Voice of the violin :


Posted by-Kalki Team



For a young Shreya Devnath, violin and vocals were never separate. Having trained under the legendary Lalgudi G Jayaraman for more than a decade, the two were destined to come together. And, this December music season, Shreya hit the stage in two roles — as an instrumentalist, in which she has been steadily making a mark for the last few years, and as a singer.

Ask her about the efforts and the difficulty in juggling both, considering the rigour of the concert schedule. She says with a laugh, “Both are extremely demanding and the demands are entirely different. Take the Charukesi Varnam, a famous piece by my guru. I have played it so many times, but singing it at the dance recital for Bharathanatyam artiste Urmila Sathyanarayanan recently was quite another thing. The tempo, improvisation and emphasis are different. Each interpretation has to be sung accordingly.” Working with dancers like Srekala Bharath, and Narthaki Nataraj, the 2016-2017 Margazhi season saw her collaborating with Urmila on various stages.

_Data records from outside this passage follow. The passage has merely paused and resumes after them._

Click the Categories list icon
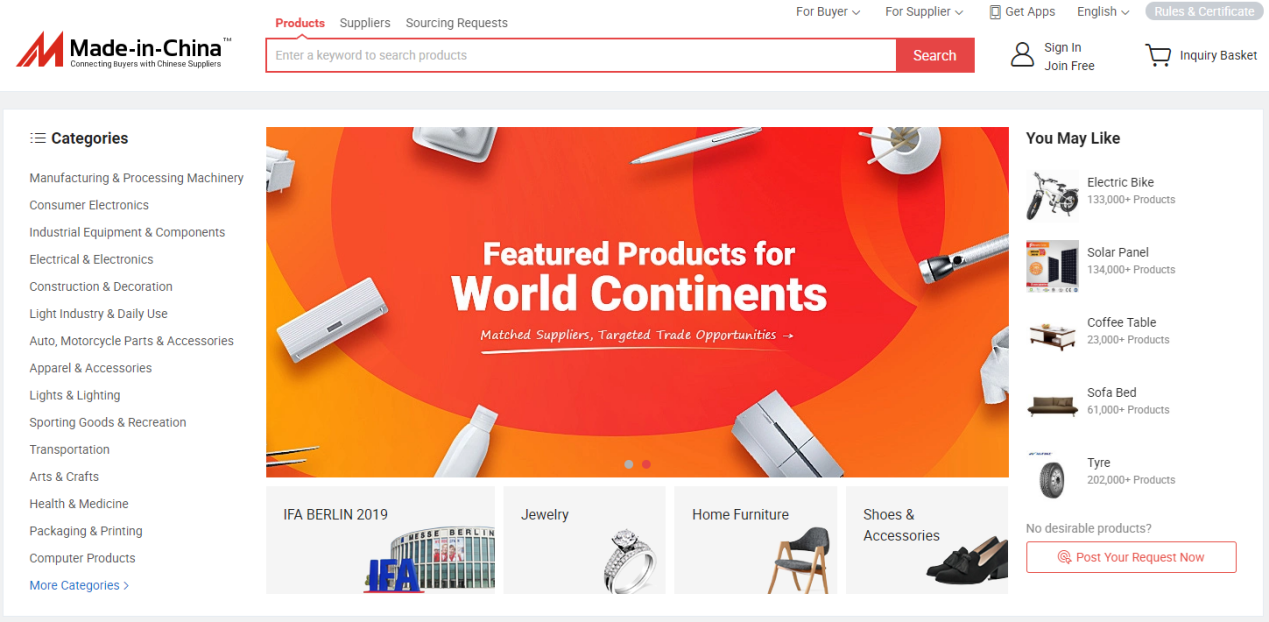38,138
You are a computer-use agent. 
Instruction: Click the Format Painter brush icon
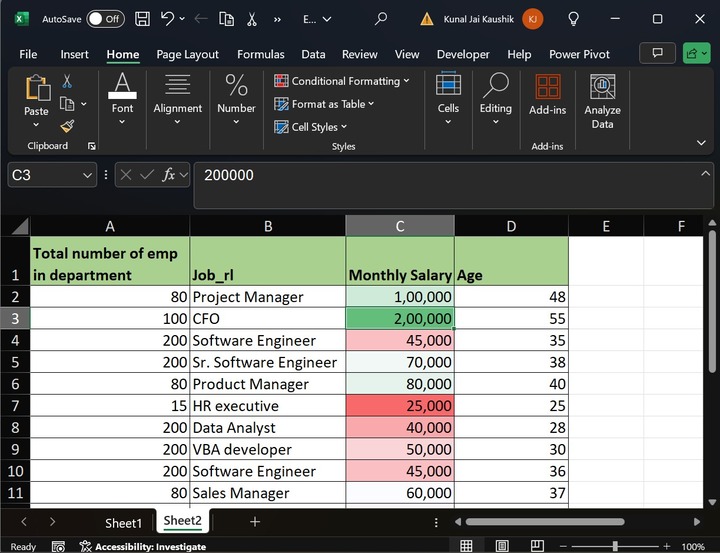[67, 126]
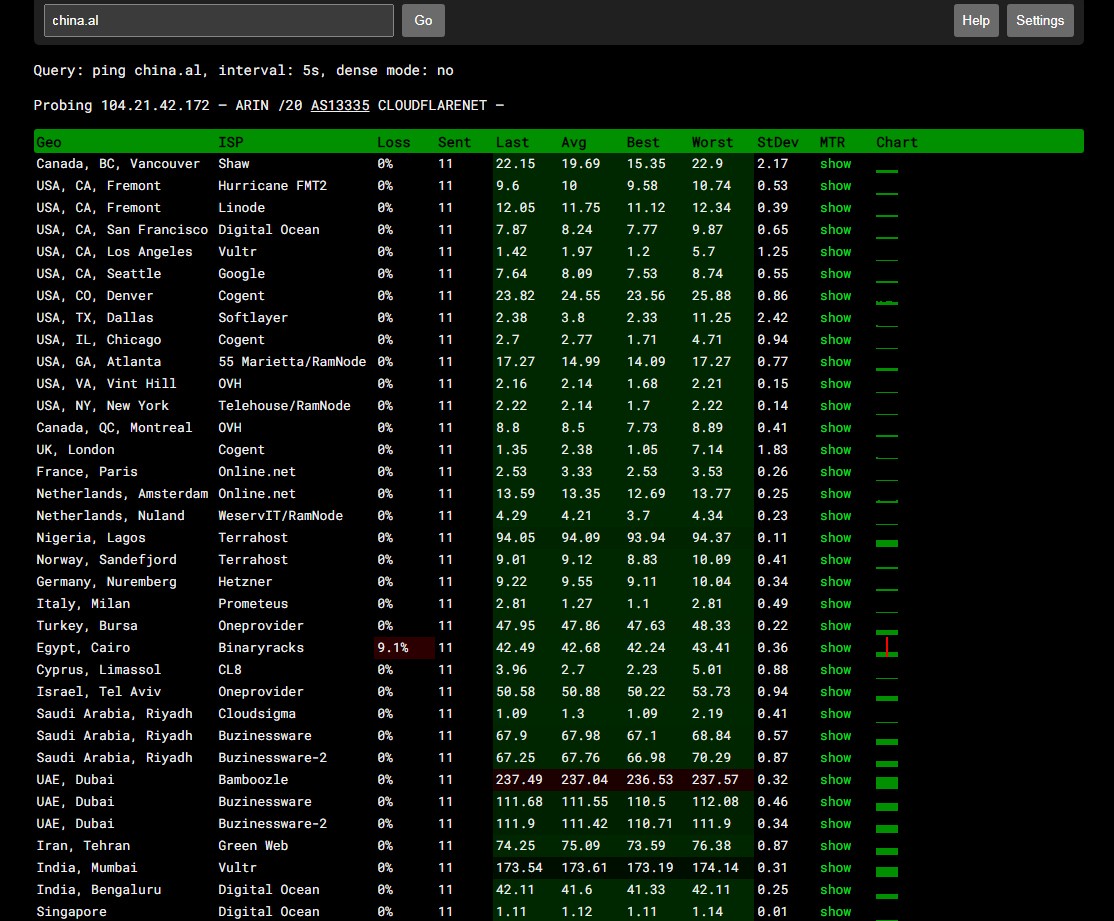
Task: Show MTR for Canada, BC, Vancouver Shaw
Action: [835, 164]
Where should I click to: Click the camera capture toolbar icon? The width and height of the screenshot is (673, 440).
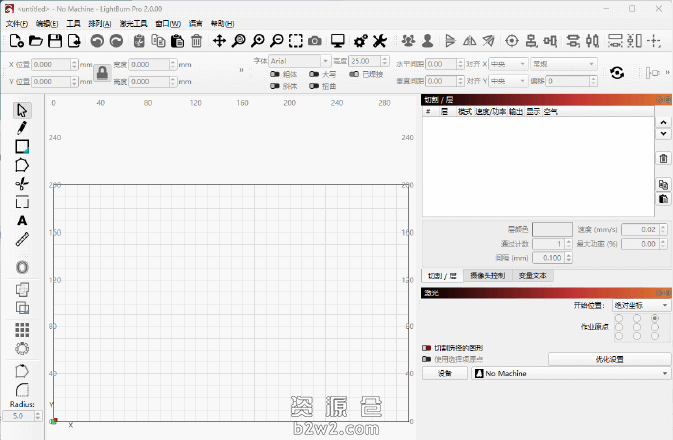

Though excruciating, it has been certainly exciting, she adds. “Especially when you have such sensitive artistes like Urmila Akka and Narthaki tell you they want to work with you again. That adds a big boost to my efforts.”

Though she made a mark on the stage as a young violinist, it was vocals that she was initially trained in. She began training under Bombay Ramachandran, her mother Lakshmi Devnaths guru, when she was around eight. But she had to forego voice training in a few years due to a vocal cord condition, though doctors were unable to attribute it to any medical condition. She was told she could take a break and see if she could get back. However, her mother was determined to keep her associated with music and she eventually came under the tutelage of Lalgudi Jayaraman and continued training under him for more than a decade, till the latter passed away in 2013.

“The Lalgudi tradition never separated the instrument and voice. Even when I was not training in vocals, I was never out of touch with it. My guru Lalgudi sir kept asking me now and then, if my voice was okay. He often told me I had a lovely voice and should get back to singing,” she reminisces, adding, “I was lucky to have sung in front of MS Amma (MS Subbulakshmi) when I was around 10. She told me I was very talented and that I should continue practising. Back then, I was too little to understand how significant her words were.”

Building on her vocals, Shreya says that the role of a singer has been a conscious decision. “I have been building on my stamina to execute the concert for a longer duration. It took time and I have been working on my voice to express what my mind wants it to,” she says.

Over the years, Shreya has excelled as a soloist, accompanying artiste and in collaborations with different instrumentalists in violin-flute and violin-sitar concerts. Besides these, she has also been undertaking teaching sessions. Next up is a whirlwind trip between Dubai and Mumbai, where she will be seen accompanying singers Krishnakumar and Binni Krishnakumar, and collaborate with Chitravina Ganesh. Following the trip is a tour of the UK, where she will conduct workshops for violin and vocals, apart from performances at Bharatiya Vidya Bhavan, UK, and Oxford University, among others.

As she straddles violin and vocals, Shreya has kept her musical avenues open for everything that comes by. “I know vertical progression is important. However, I am not restricting the art to any one or two things. I am here because I want to be here and if after realising my full potential as a singer, I could explore music in a different facet, I would go for it,” she signs off.